We honor your strength.
We honor your perseverance in the midst of sorrow.
We honor your struggle for freedom.
Your children love you.
The country you built must honor you.
We acknowledge the tragedy of your enslavement.
We commit to advancing freedom in your name.
Unfortunately, the last three lines sound like battles we are still very much fighting—which is, of course, an integral point of the EJI sites. “We’re not going to get where we’re trying to go if there’s no repair or remedy to these harms,” Stevenson says. “If we can create a consciousness—if we can turn a city with this long history of denial and silence into a place of truth telling and progress—there’s not another community in America that can say, ‘Oh, well, they could do that in Montgomery, but we can’t do that here.’ ” Part of EJI’s work beyond the physical sites in Alabama is activating other communities to participate in constructing their own public markers, most specifically at lynching sites in their areas. (The most recent effort was in Newton, Mississippi.)

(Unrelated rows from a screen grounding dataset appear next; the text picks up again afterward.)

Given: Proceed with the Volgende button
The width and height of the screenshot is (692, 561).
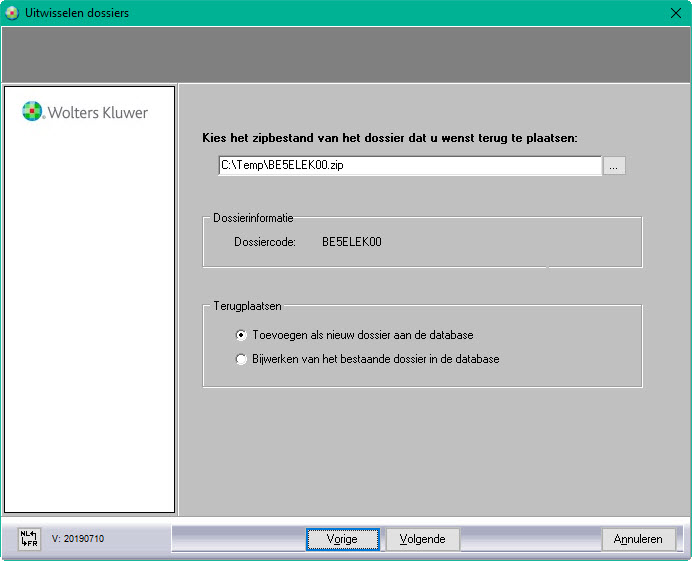Looking at the screenshot, I should click(x=422, y=539).
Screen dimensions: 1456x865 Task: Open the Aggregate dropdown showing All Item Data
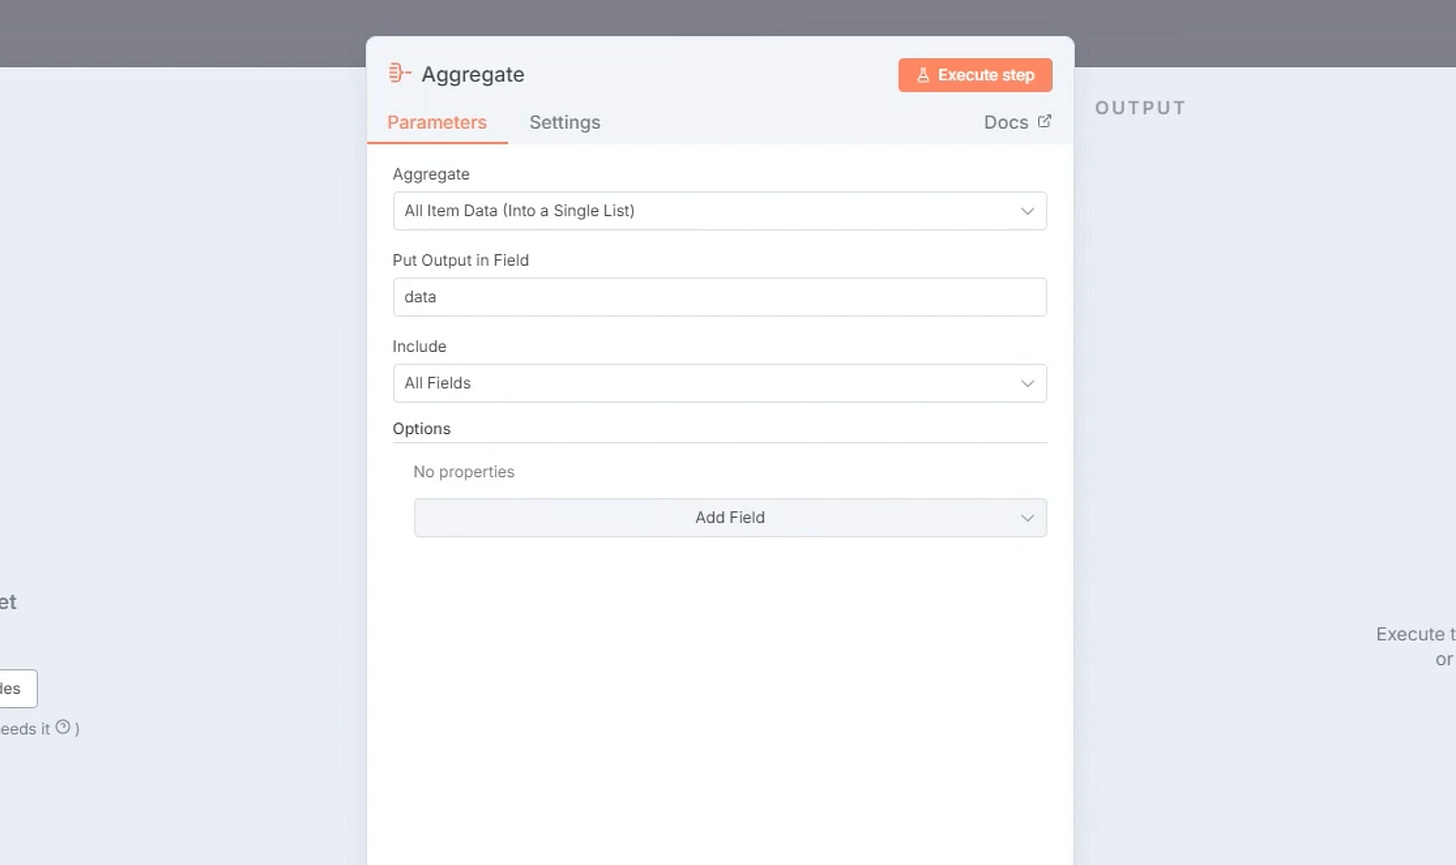(x=719, y=211)
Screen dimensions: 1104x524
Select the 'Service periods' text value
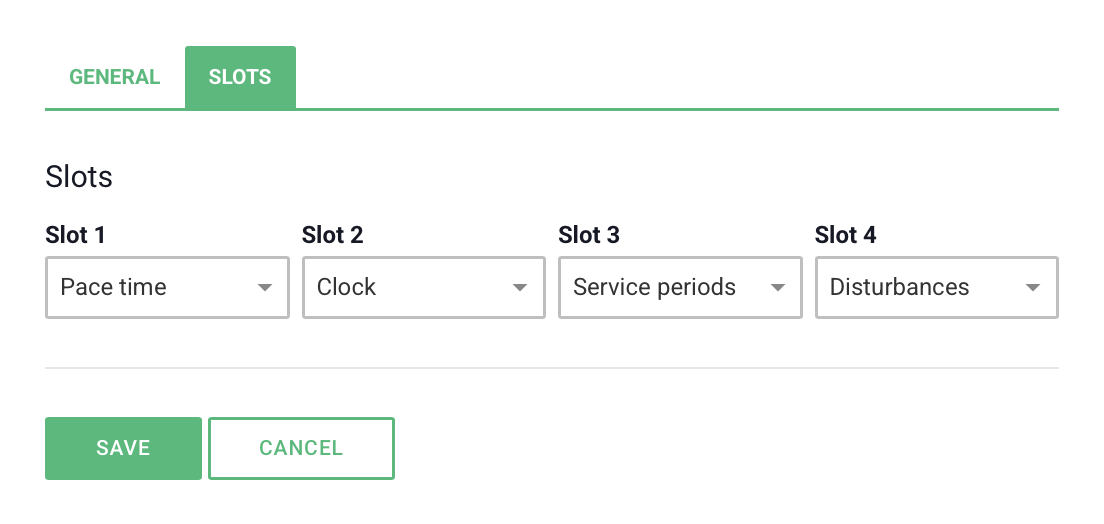(654, 287)
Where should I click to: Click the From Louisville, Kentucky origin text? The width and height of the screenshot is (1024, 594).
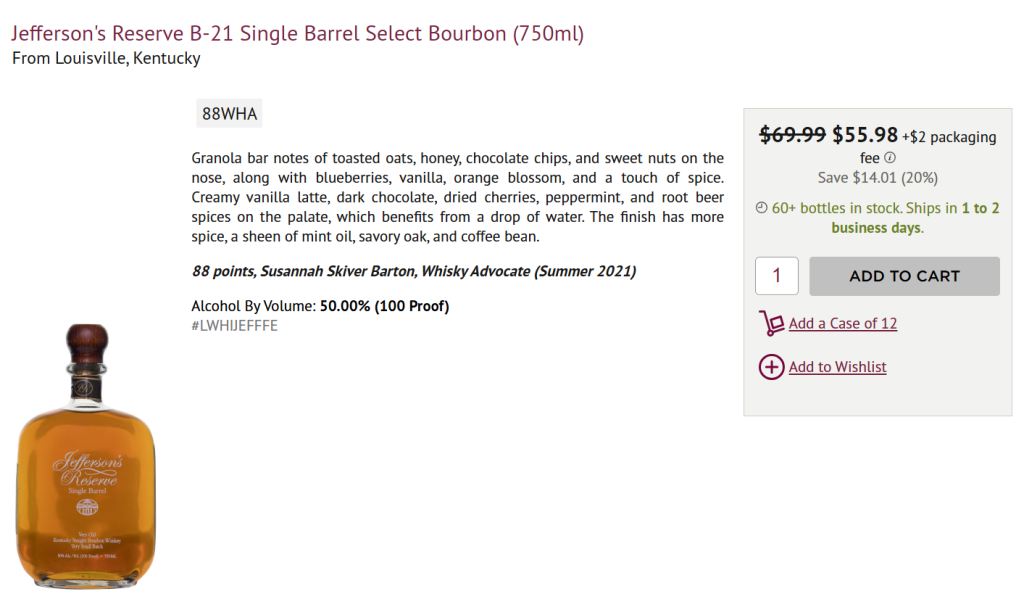(x=106, y=58)
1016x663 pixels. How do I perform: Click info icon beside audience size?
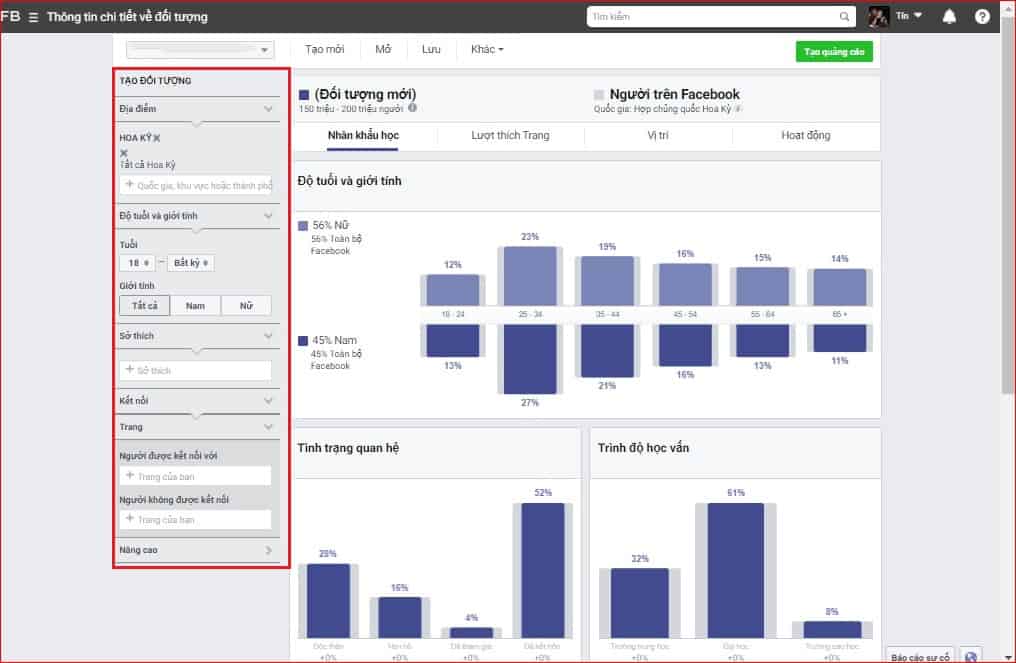click(412, 108)
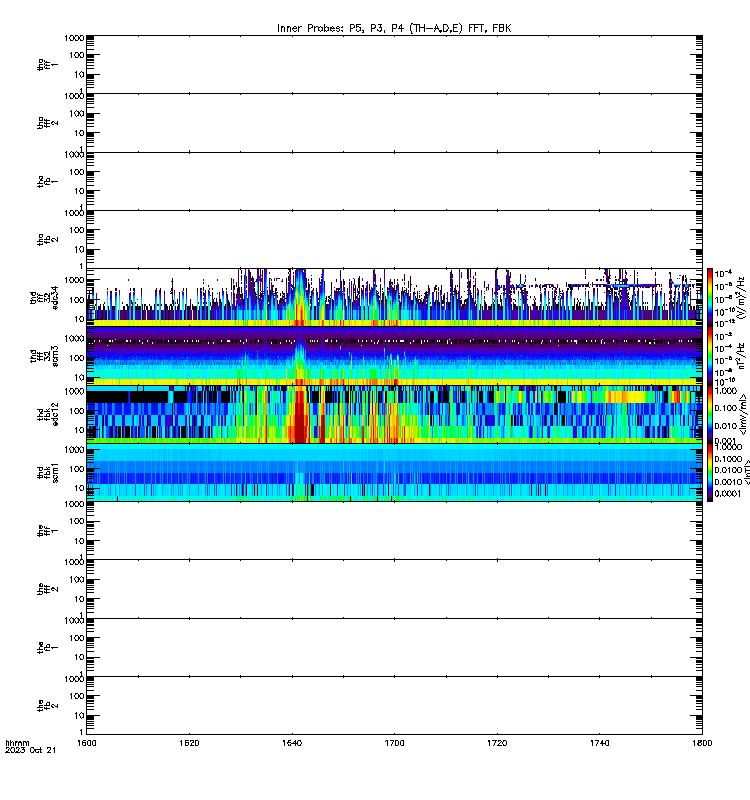This screenshot has height=800, width=750.
Task: Select the thd fff 32 scm3 spectrogram panel
Action: click(x=394, y=356)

Through this work, communities are practicing accountability for enslavement—both in the past and in its current form. With a 13th Amendment that abolishes slavery “except as a punishment for crime,” the United States continues to rely on the nearly-free labor, confinement, and surveillance of people—primarily Black people—in service of capital through mass incarceration. Stevenson believes that “there’s another way of achieving accountability than just throwing people away and acting like we can be as abusive toward this person who committed a crime as the crime that they committed.” EJI has long fought to expel systemically violent practices from our criminal legal system, like legislation that allowed for death sentences or life without parole for children. “If the vision is to have healthy communities where people are not struggling with trauma or addiction or any of the things that feed violence,” Stevenson says, “EJI is making the case that putting children in adult prisons isn’t the way to do that, that executing people is not the way to do that, and that giving up on people is not the way to go.”

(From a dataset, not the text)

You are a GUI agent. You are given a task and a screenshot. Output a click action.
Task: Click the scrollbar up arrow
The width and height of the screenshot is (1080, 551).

But political figureheads are more interested in regression: States like Alabama and Louisiana recently sanctioned the murder of people on death row by nitrogen gas. (One in eight people on death row has been exonerated, and Black people are overrepresented there, making up 42 percent of the population awaiting execution.) Unfortunately, these representatives are not limited to state leadership. “For the first time in my life, we don’t have a court that’s committed to advancing racial justice along this continuum—they’re actually trying to retreat,” Stevenson says of the U.S. Supreme Court, whose conservative majority ruled against affirmative action last year. With this court at the helm of the justice system, and with two million people currently incarcerated, it appears that this country defines its greatness by the degree to which it punishes and limits Black people.

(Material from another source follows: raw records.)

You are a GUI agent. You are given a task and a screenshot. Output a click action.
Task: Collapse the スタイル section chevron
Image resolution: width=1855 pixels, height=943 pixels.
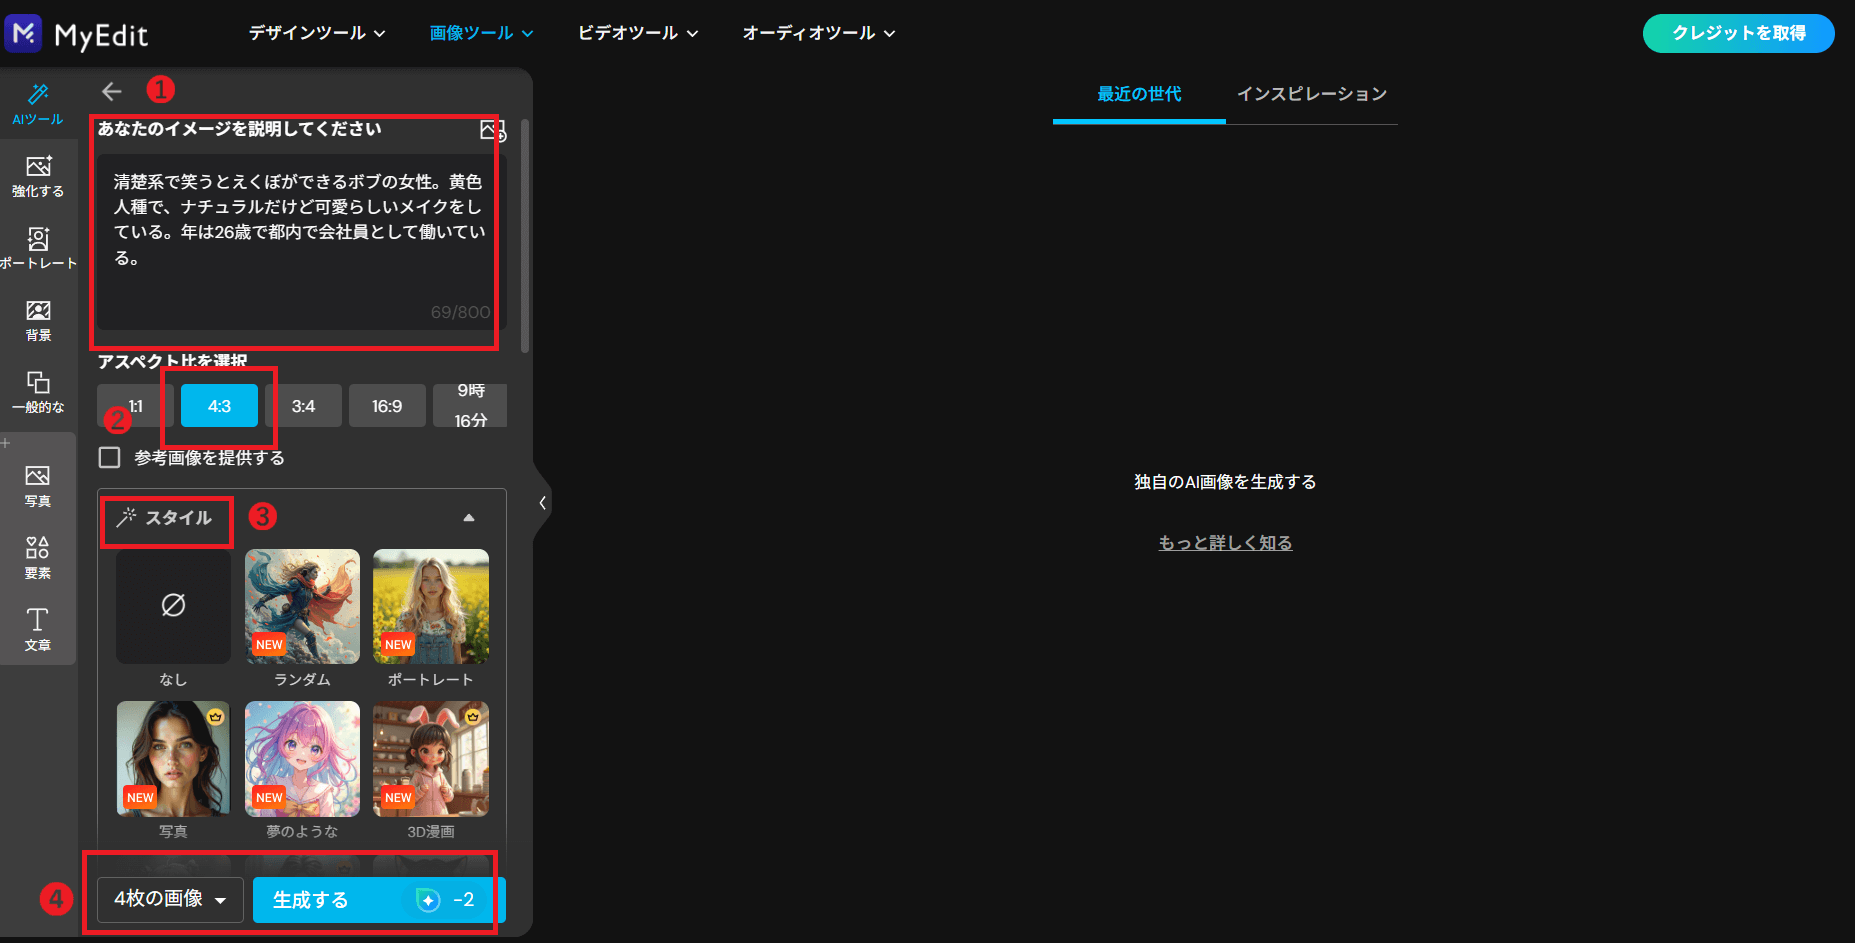pos(468,517)
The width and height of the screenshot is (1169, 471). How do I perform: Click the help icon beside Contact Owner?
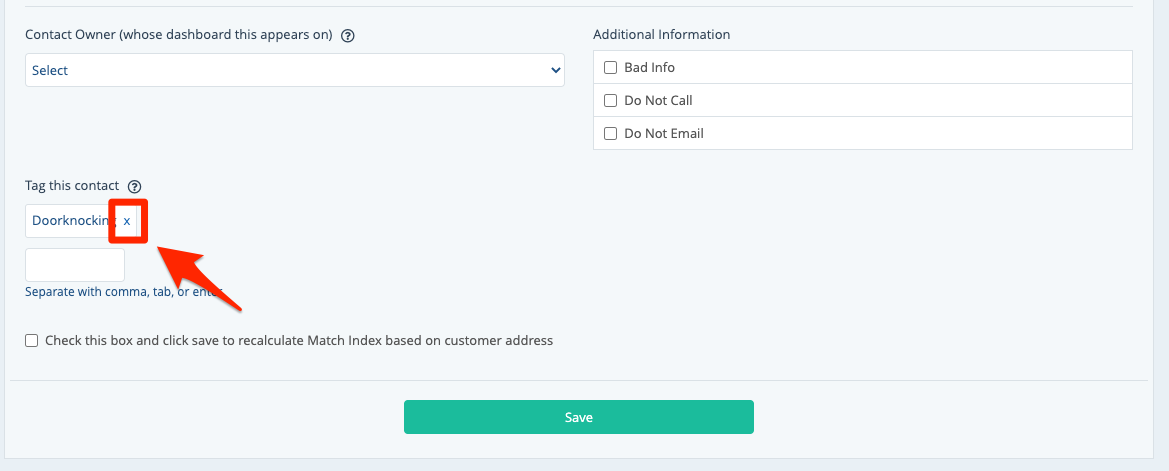[x=348, y=35]
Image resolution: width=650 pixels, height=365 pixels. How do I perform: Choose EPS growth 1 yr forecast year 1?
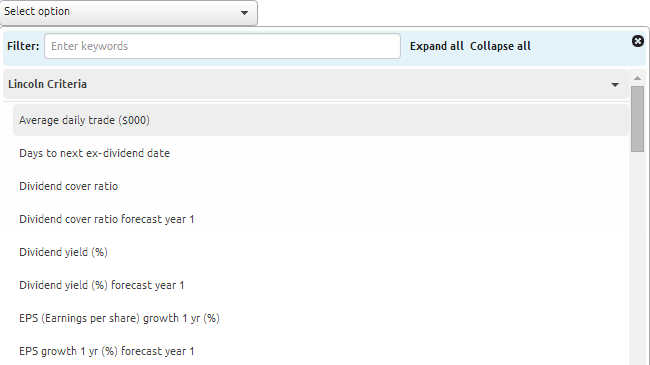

But, bolstered by their historical sites, Stevenson and the team at EJI are intent on fighting these structures in the movement toward liberation. “I have to be willing to believe things I haven’t seen—otherwise, I will be doomed by the landscape that’s in front of me,” he says. Evoking Martin Luther King Jr., he adds that we “have to resort to a sort of moral power, [one that] can’t be given to you by a politician, by a gun or a weapon, or by wealth.” Hopefully, he says, this power will encourage people—white people especially—to subscribe to the words centered on the park’s National Monument to Freedom. By emblematizing accountability at its sites, EJI is speaking to Americans that deny our history—saying, in Stevenson’s words: “You’re more than an enslaver or a lyncher. And if I can extend that grace to you, then we need you to extend that to people who … are often the victims of a lot of these institutions that you created.”